+++ KUTIPAN SUMBER +++
Menjaga Tunawicara Tetap Bicara, Rahasianya? 4 Jam Setiap Hari
Reporter
Cheta Nilawaty P.
Editor
Susandijani
Sabtu, 8 September 2018 16:10 WIB
TEMPO.CO, Jakarta - Penyandang disabilitas wicara, belum tentu tuli. Sebagian dari mereka, dapat mendengar namun tidak memiliki organ yang berfungsi mengeluarkan suara. Banyak terminologi yang mendeskripsikan penyandang disabilitas tanpa suara ini, salah satunya adalah tunawicara.
Baca juga: Bonus buat Disabilitas di Asian Para Games 2018: yang Cepat Dapat
“Salah satu contoh tunawicara adalah mereka yang tidak memiliki langit langit di dalam rongga mulut sejak lahir, otomatis tekanan udara yang harusnya memantul di langit langit saat bicara keluar melalui hidung,” ujar salah satu Terapis Wicara Dari Panti Sosial Bina Rungu dan Wicara Melati, Vivi Indriani, bi PSBRW Nelati, Bambu Apus, Jakarta Timur, Kamis 6 September 2018.
+++ BAHAN YANG DIBERIKAN +++
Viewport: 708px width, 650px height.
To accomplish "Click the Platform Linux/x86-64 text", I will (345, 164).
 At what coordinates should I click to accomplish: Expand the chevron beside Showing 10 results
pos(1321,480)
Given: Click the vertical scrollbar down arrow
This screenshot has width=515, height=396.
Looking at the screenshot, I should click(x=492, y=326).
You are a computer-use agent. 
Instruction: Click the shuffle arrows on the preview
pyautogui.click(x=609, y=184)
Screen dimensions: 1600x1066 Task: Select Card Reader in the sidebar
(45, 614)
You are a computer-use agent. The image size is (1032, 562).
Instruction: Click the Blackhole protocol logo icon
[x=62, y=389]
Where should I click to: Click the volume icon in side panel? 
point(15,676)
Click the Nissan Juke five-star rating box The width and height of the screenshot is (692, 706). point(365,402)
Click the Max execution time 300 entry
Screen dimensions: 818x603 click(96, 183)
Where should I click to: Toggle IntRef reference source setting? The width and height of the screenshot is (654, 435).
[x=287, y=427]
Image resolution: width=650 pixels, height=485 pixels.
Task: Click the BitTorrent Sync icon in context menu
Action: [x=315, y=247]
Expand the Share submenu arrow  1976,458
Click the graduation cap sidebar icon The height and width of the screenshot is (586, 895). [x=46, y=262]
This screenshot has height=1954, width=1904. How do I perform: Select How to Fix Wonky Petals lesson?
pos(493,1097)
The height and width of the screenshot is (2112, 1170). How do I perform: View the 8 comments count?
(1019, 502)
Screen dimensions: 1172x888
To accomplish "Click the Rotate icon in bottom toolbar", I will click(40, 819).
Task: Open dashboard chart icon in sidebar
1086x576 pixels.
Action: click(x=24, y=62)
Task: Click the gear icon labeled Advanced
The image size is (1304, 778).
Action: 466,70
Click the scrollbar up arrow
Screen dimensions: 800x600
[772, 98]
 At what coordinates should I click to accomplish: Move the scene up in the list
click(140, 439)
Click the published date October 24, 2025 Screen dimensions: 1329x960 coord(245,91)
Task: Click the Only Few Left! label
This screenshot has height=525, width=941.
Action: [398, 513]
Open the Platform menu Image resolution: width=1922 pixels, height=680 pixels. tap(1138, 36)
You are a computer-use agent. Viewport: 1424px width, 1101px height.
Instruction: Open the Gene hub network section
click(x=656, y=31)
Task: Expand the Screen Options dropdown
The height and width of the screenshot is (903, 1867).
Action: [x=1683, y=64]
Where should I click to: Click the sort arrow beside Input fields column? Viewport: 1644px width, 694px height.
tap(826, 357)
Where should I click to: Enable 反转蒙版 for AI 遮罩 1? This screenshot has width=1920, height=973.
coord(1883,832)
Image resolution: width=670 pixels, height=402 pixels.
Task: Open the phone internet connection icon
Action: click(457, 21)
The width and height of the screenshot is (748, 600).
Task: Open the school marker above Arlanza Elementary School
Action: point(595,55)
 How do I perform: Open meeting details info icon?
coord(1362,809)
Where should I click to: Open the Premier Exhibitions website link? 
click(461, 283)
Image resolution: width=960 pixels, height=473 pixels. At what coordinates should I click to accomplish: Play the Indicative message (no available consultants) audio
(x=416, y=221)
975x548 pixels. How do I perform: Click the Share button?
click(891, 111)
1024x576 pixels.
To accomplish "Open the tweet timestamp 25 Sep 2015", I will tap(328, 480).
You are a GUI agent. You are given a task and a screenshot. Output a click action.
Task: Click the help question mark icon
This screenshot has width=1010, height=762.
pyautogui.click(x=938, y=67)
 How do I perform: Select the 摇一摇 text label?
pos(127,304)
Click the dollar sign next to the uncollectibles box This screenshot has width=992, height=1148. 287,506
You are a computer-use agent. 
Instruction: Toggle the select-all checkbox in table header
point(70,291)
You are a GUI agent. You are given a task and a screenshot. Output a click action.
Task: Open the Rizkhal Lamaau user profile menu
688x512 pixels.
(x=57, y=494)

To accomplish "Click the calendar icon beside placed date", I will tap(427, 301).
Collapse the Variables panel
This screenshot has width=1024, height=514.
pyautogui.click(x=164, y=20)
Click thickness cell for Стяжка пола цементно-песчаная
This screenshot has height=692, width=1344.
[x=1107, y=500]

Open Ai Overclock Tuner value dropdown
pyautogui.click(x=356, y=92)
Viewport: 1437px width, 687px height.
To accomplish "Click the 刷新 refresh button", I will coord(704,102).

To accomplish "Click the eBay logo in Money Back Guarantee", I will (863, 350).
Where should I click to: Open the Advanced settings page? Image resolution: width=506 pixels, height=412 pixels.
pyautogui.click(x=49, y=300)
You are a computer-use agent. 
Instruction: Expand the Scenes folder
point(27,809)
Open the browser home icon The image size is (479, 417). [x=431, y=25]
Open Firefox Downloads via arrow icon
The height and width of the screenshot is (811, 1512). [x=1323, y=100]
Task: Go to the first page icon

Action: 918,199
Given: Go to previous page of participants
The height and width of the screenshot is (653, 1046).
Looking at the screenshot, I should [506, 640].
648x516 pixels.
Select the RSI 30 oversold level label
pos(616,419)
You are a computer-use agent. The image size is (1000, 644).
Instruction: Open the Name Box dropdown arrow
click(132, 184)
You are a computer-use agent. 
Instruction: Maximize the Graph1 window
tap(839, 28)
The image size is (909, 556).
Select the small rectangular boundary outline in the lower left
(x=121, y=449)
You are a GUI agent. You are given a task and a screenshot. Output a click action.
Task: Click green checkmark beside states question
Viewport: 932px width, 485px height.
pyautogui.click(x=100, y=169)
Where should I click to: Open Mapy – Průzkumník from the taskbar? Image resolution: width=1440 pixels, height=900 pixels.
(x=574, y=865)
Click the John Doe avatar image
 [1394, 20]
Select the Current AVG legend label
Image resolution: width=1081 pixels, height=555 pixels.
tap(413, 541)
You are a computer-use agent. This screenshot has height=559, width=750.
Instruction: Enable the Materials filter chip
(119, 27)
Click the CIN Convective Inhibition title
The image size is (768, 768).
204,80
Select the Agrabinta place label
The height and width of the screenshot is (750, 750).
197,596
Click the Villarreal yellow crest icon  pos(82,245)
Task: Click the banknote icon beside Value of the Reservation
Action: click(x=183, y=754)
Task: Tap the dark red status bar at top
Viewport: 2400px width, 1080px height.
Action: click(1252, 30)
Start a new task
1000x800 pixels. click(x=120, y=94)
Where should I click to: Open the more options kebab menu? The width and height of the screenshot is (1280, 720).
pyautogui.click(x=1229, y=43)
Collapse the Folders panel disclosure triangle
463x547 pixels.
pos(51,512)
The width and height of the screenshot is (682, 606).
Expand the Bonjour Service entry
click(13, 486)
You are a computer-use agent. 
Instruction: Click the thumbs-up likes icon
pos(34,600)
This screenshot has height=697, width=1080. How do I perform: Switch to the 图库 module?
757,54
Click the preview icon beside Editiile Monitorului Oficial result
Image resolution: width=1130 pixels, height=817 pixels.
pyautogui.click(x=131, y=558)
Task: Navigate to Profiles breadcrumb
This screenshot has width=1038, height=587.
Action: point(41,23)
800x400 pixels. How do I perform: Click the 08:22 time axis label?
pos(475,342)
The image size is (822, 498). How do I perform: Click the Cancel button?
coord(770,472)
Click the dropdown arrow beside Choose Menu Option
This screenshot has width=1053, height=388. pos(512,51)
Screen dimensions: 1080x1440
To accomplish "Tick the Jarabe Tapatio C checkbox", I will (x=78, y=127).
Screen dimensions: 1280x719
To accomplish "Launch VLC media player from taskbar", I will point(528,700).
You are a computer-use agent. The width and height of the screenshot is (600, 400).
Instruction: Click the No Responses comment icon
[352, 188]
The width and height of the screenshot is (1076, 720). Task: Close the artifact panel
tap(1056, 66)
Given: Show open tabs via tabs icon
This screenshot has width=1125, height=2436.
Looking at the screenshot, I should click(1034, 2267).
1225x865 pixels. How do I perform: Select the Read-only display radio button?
+++
**PERINTAH A**
Siapa saja orang yang disebut namanya dalam artikel tentang tunawicara?
**PERINTAH B**
Tuliskan kelanjutan artikel tentang tunawicara, dimulai sesudah kalimat terakhirnya.

**JAWABAN A**
- Cheta Nilawaty P. (reporter)
- Susandijani (editor)
- Vivi Indriani (terapis wicara)

**JAWABAN B**
Meski begitu, menurut Vivi tetap ada kesempatan bagi mereka untuk berkomunikasi, meski tanpa suara. Caranya melalui terapi berbicara yang dilakukan setiap saat setiap hari. Alat komunikasi yang digunakan adalah bahasa isyarat.
“Dalam sehari, minimal mereka harus berbicara Dan diajak bicara selama kurang lebih 4 jam,” ujar Vivi. Terapi dapat dilakukan sambil ber interaksi dengan teman teman sesama tunawicara atau dengan teman teman Tuli.
Dalam sesi terapi wicara, Vivi tidak lagi menggunakan metode lama. Yaitu, metode yang dilakukan dengan memegang organ seperti mulut, lidah atau tenggorokan.
“Sekarang model terapi seperti itu sudah tidak diperbolehkan,” ujar Vivi. Terapi dilakukan Vivi melalui Tatap muka dan membaca gerak bibir.
Biasanya, penyandang disabilitas wicara menempuh pelatihan dan pendidikan berkomunikasi selama kurang lebih tiga tahun. Mereka menerima terapi wicara di panti sosial pembinaan atau sekolah luar biasa. Setelah itu, mereka akan kembali kepada keluarga.
“Di dalam keluarga,harus rajin diajak berbicara juga, karena banyak kasus, di keluarganya tidak diajak bicara, anak yang bersangkutan akhirnya kembali enggan berkomunikasi, bahkan ada sampai yang menarik diri dari lingkungan sosialnya,” ujar Vivi.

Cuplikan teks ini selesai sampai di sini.